11月7日の花:マリーゴールド=嫉妬
庵京/99




みづきの発熱は、庵の部屋に転がり込んだ翌日の夜には収まりつつあった。
みづきは寝室へと移動されており、初日はタオルベッドだったのも今ではきちんとしたベビー布団と新しい肌着に身を包んで寝転がっている。(当然、全て庵の金で購入)
ぬるま湯で薄めたイオン飲料を飲んでいるみづきのけろっとした表情に京にも漸く安堵の色が広がった。
「良かったなぁ、みづきぃ」
京がぷにぷにとみづきの頬を突付くがみづきは飲むのに夢中でそれ所ではない。
が、無視されようが嬉しい事に変わりはない京はへらへらしながらその姿を眺めている。
「京」
すっと後ろから腕が廻され、引き寄せられるままに京は倒れ込む。
「ん?」
とすっと庵の胸元に倒れ込んだ京が顔を上げると、庵の顔が近付いて来てその眼を閉じる。
「んー……なんだよ…」
僅かに唇を放して問うと、庵は無言でその唇を再び貪った。
「…っからなに不貞腐れてんだよオマエは」
「…貴様が」
「あ!!」
ぐいっと庵を押し退け京が叫んだ。
「おい見ろよ庵!」
「……」
驚きの声を上げる京とは裏腹に庵は明後日の方向を見て溜息を落とす。
何はともあれ京の視線の先ではみづきがべたんと体を反転させてうつ伏せになり、手足をもぞもぞとさせながらその尻を持ち上げていく。
「立つ?!立つのか?!」
恐らく最早京の中から庵の事はすっぱり消えているだろう。夢中になって「よし!行けるぞ!」だのと騒いでいる。

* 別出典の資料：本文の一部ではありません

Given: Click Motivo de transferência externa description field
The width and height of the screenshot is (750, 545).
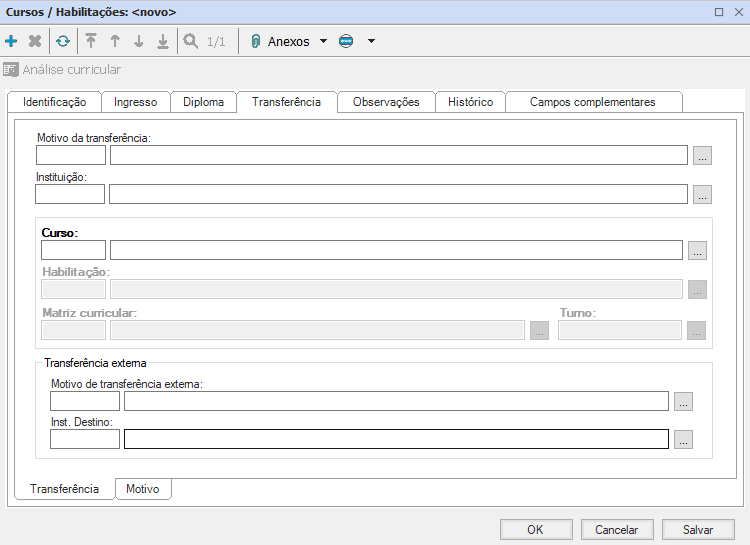Looking at the screenshot, I should coord(396,401).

まるで妻が子供に掛かり切りで構って貰えない旦那の様な哀愁を漂わせながらも庵は二人を心持ち遠目に見守っていた。
みづきが立ち上った瞬間は京による拍手喝采となり、次の瞬間バランスを崩して尻餅を搗いたみづきを「すげえ!」と連呼しながら抱き上げる。
「さっすが俺の遺伝子!よくやったぞみづきぃ!」
遺伝子も何も、それなりの時期が来れば赤子は立ち上るものだ。
「……」
それを眺めていた庵の脳裏にふとある疑問が浮かんだ。
大した事ではないのだが、京の頭の中に自分の存在を取り戻させる為に庵は口を開いた。
「京」
「へ?」
はしゃいでいた二人の声がぴたりと止まり視線がこちらに向けられる。
「何故「みづき」なのだ?」
京の事だから京太とか京介とか、下手をすれば二号だのポチだのとなり兼ねないだろうに。
「なっ……」
すると何故か京は一瞬にしてその頬を朱に染めた。
「京?」
庵の訝しむ声に京は何やら言葉の欠片の様な声を発している。
やがて。
「……「満月」って書いて「みづき」っつーんだよ」
消え入りそうな声で京が呟いた。
「……」
暫しまじまじと京を見ていた庵だったが、
「…そうか、それでみづきか」
そう微かに唇の端を持ち上げ、京の腕の中の幼児に腕を伸ばす。
くしゃりと幼児独特の柔らかな髪を撫でた。
それが、庵が始めてみづきに触れた瞬間だった。